Cisco Systems Inc. raised its dividend as it reported quarterly revenue and earnings that beat estimates, thanks to cost savings and an ongoing restructuring program.

"I'm pleased we are increasing our quarterly dividend for the first quarter of fiscal 2013 by 75 per cent to $0.14 per share," chief financial officer Frank Calderoni said in a statement on Wednesday.

Fourth-quarter net income, excluding items, was $2.5-billion (U.S.), or 47 cents per share, compared with analysts' average estimate of 45 cents a share as compiled by Thomson Reuters I/B/E/S.

Revenue rose 4 per cent from the year-ago quarter to $11.7- billion, compared with a Street view of $11.61-billion.

The San-Jose, Calif.-based company had spooked investors three months ago, when chief executive officer John Chambers cautioned that macroeconomic conditions in Europe could hurt technology spending.

Mr. Chambers told TV news channel CNBC on Wednesday that Europe was still challenging and that it was "going to get tougher before it gets better."

JMP Securities analyst Erik Suppiger said that while investors are happy that the spending cuts are boosting Cisco's profits, revenue growth is essential to the networking giant's long-term success.

"Ultimately the company needs to generate some acceleration in revenue growth," Mr.

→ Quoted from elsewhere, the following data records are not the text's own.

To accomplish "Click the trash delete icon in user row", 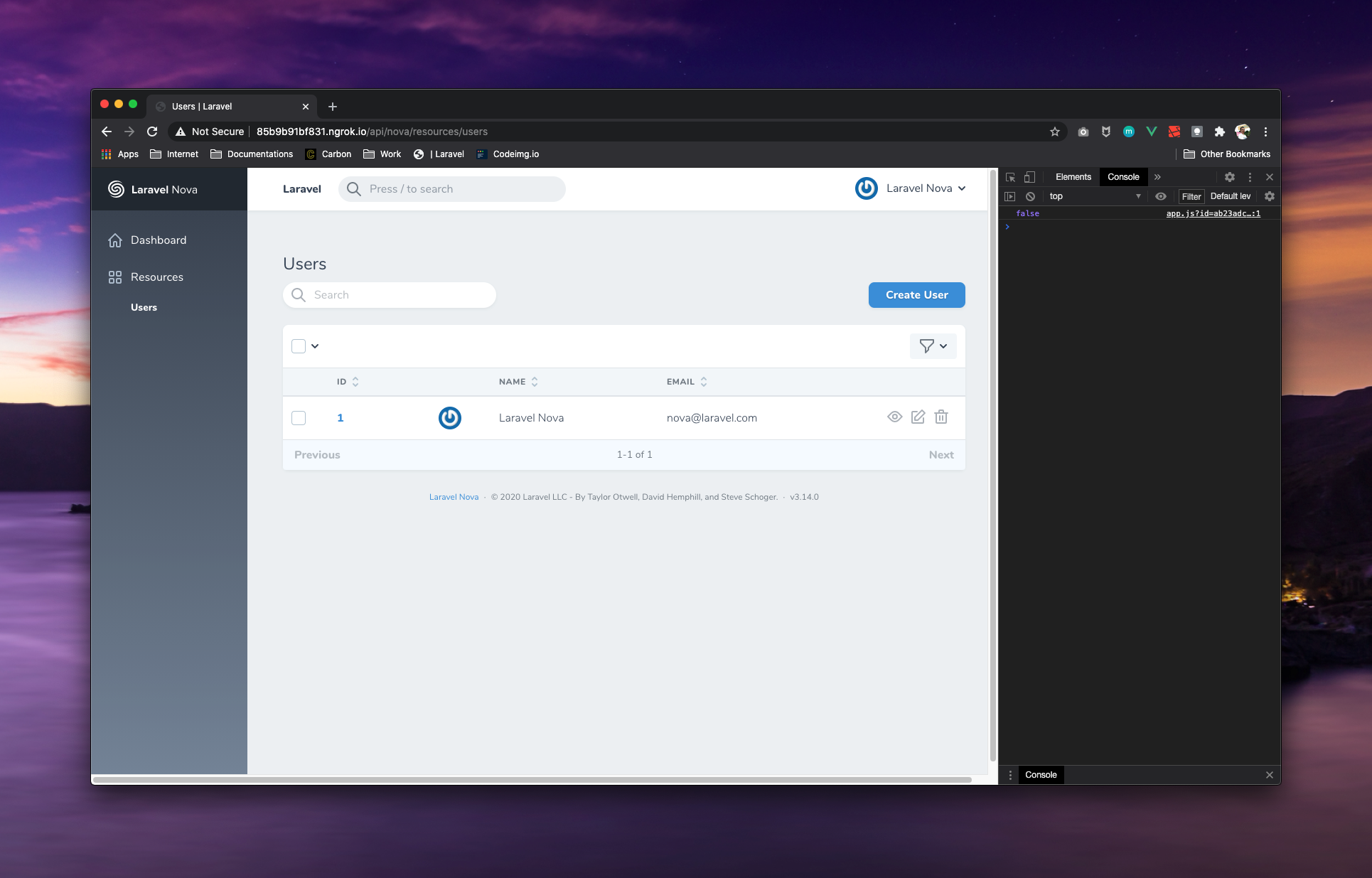I will point(941,417).
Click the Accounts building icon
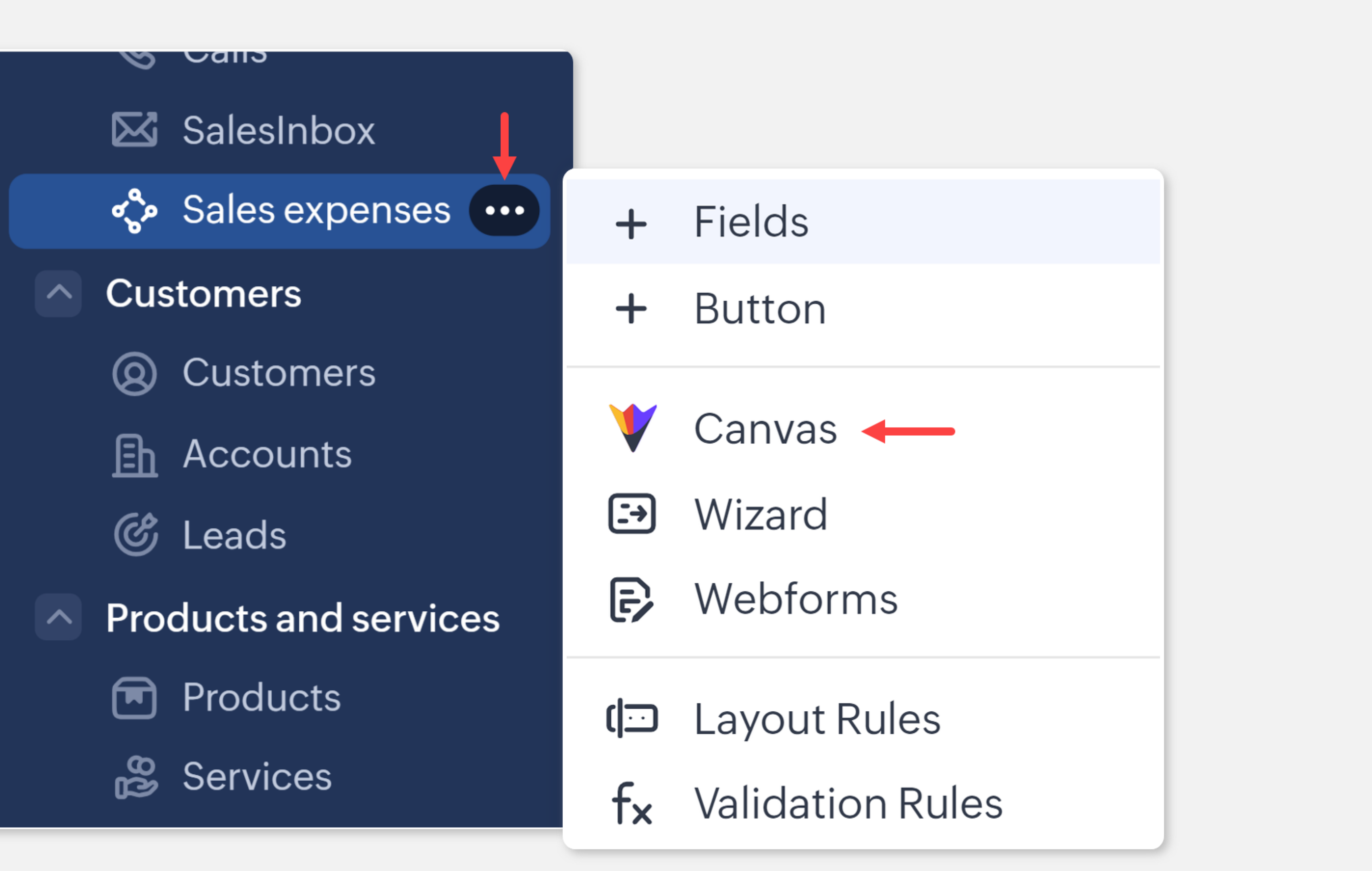 pyautogui.click(x=135, y=455)
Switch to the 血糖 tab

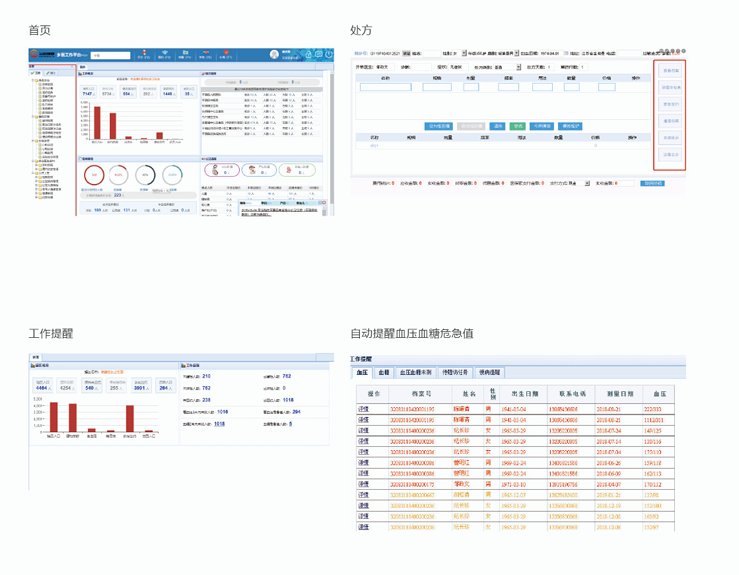383,372
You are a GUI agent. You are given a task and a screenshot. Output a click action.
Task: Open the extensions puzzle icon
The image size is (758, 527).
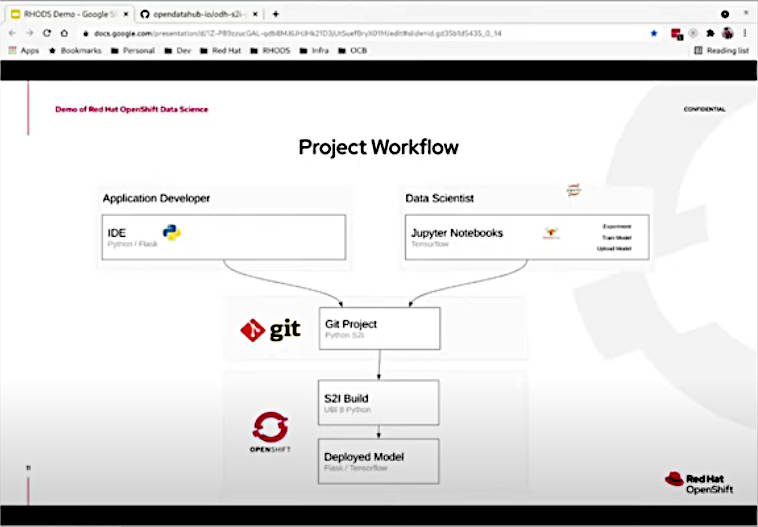pos(710,33)
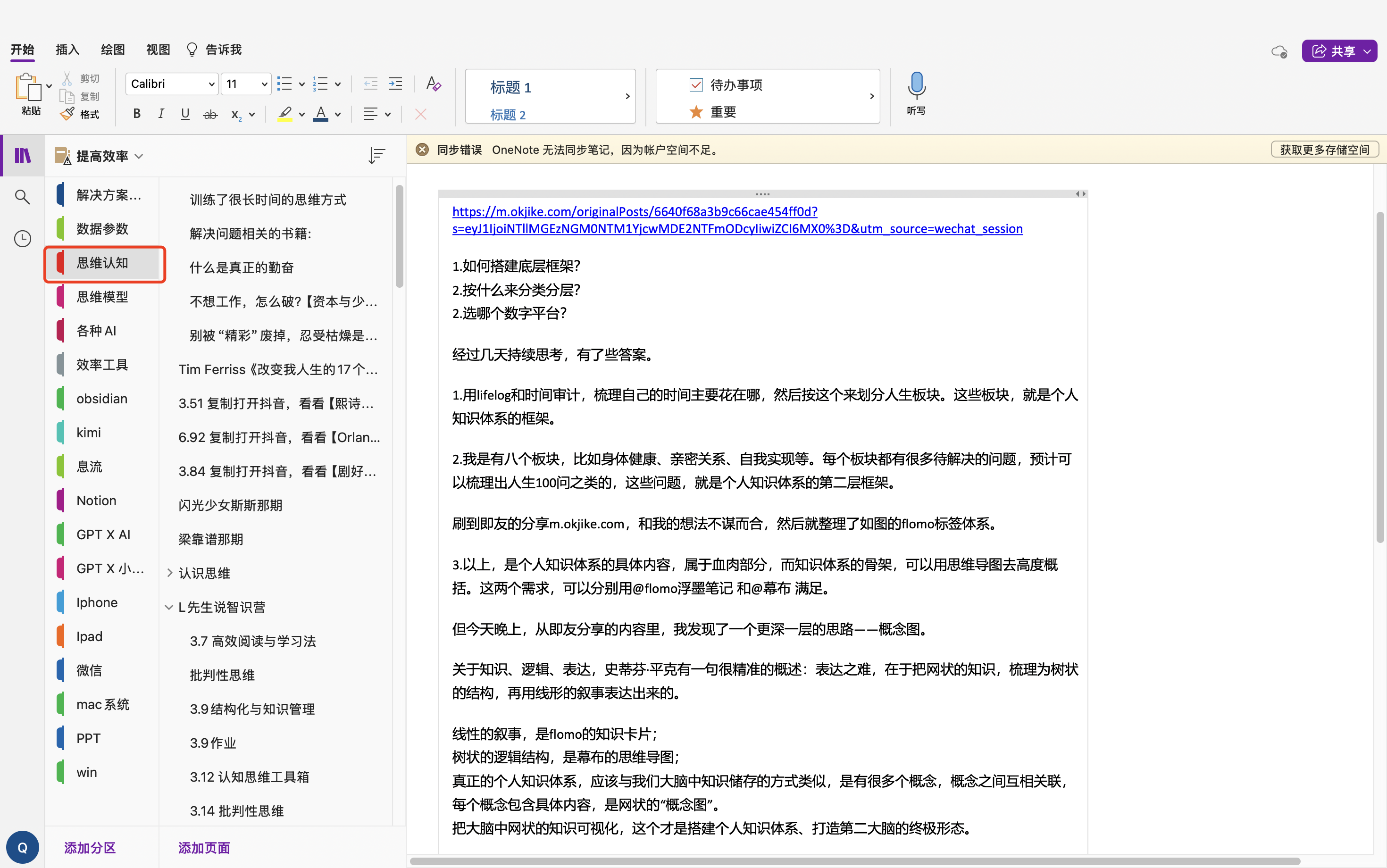Open recent notes clock icon
Image resolution: width=1387 pixels, height=868 pixels.
[22, 238]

Suppiger said.

He added that it remains to be seen whether Mr. Chambers can get revenues growing again if he continues to cut spending, particularly sales and marketing.

Cisco kicked of a major restructuring program last year that included plans to slash about 15 per cent of its workforce and cut expenses by about $1-billion.

Last month it announced it would cut another 1,300 jobs across the company.

Cisco shares rose to $18.22 each after closing up 1 per cent at $17.35 on Nasdaq.